There are often good reasons for these constraints. In Korea, the US feared setting off a much bigger war with the Soviet Union. But America thus finds itself at a relative disadvantage against enemies for whom the stakes are often closer to total.
Second, limited wars are conflicts in which a frustrated superpower is most likely to give up and go home. In the early stages of World War II, the US suffered appalling military defeats, but it simply kept fighting to decisive victory. In limited wars, the stakes are lower, and so it is more tempting to accept ambiguous or unpalatable results — a bloody draw in Korea, outright defeat in Vietnam, withdrawal under fire in Lebanon. That dynamic, in turn, leaves Washington vulnerable to crafty, committed opponents who are willing to suffer exorbitant losses in hopes of wearing down America’s will over time.

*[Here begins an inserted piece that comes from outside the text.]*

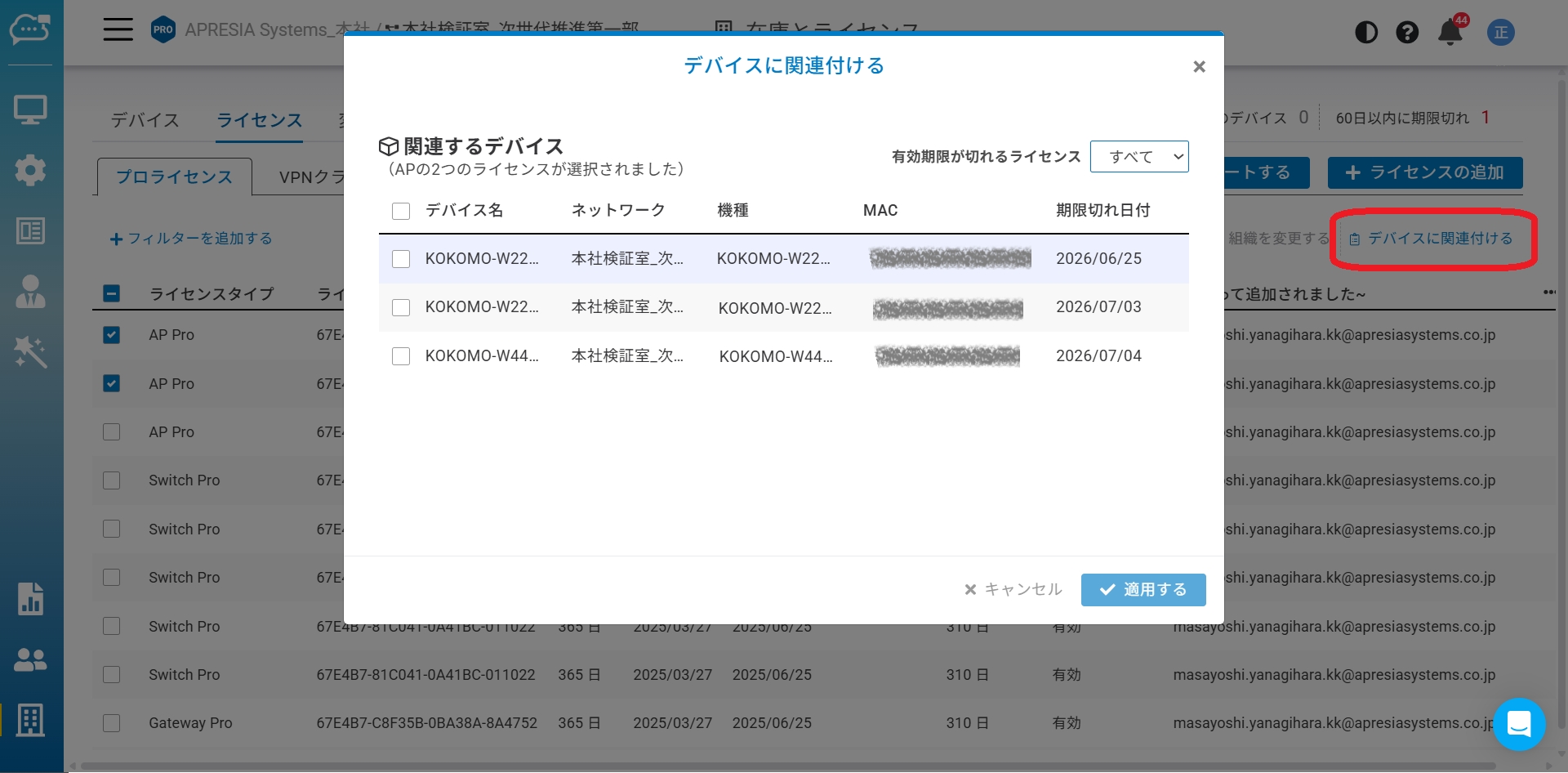Check the device dated 2026/06/25
The image size is (1568, 773).
pos(401,259)
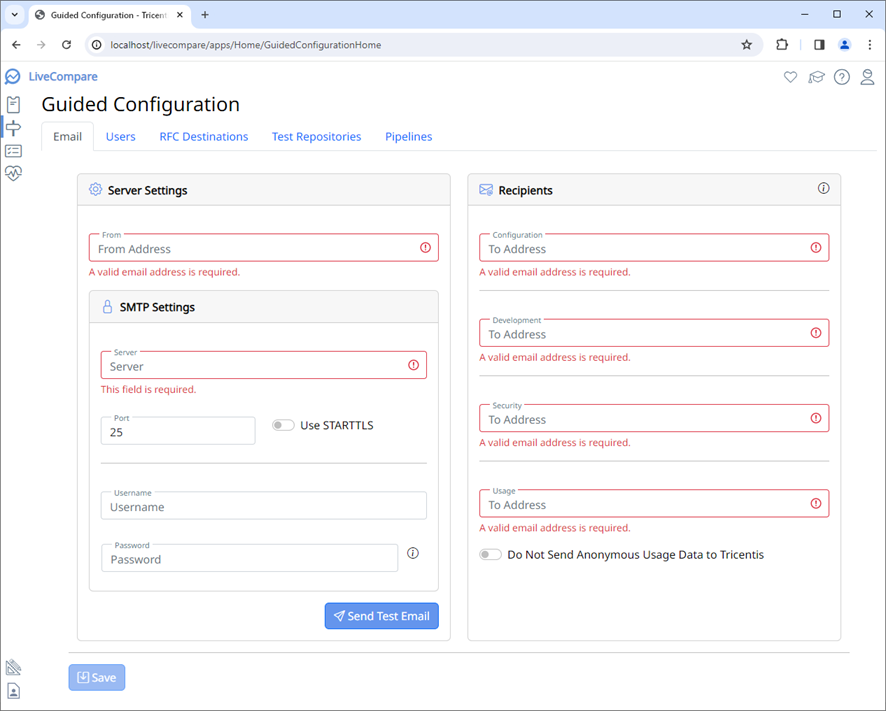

In these respects, the war in Afghanistan is not so unusual. The Pentagon never used more than about 100,000 troops (accompanied by a smaller number of allied forces) in that country, and that “surge” was but a blip in the history of a 20-year campaign. The US always fought within tight political constraints — choosing not to target the Taliban’s bases in Pakistan, for instance, and calibrating the level of force that could be used without alienating the Afghan population. The Taliban absorbed horrific human losses, but inflicted costs that an overstretched global superpower eventually tired of paying.
Does this mean the US should never fight limited wars? Not really.
Limited wars are typically kept limited for sensible purposes: To avoid catastrophic escalation, to prevent an out-of-the-way conflict from monopolizing America’s power and attention, to avoid using tactics that would shock the conscience of a democratic society. And simply abstaining from limited uses of force would leave the US unable to defend its interests against an array of violent challenges.
Admittedly, some of America’s limited wars (most notably, Vietnam) were strategic failures by any reckoning. But others, such as Korea, resulted in more success than failure, by stymying communist aggression that could have seriously destabilized a fragile postwar world. Still others, such as Afghanistan, sit somewhere between the two. All of which means that the careful exercise of strategic judgment, however imperfect, is a better prescription than some blanket prohibition.
For better and for worse, being a global superpower involves fighting conflicts that matter a great deal more to the enemy than they do to the US. The frustrations that America has encountered in Afghanistan aren’t a product of post-9/11 delusions: They are more normal than either critics or supporters of that mission might like to admit.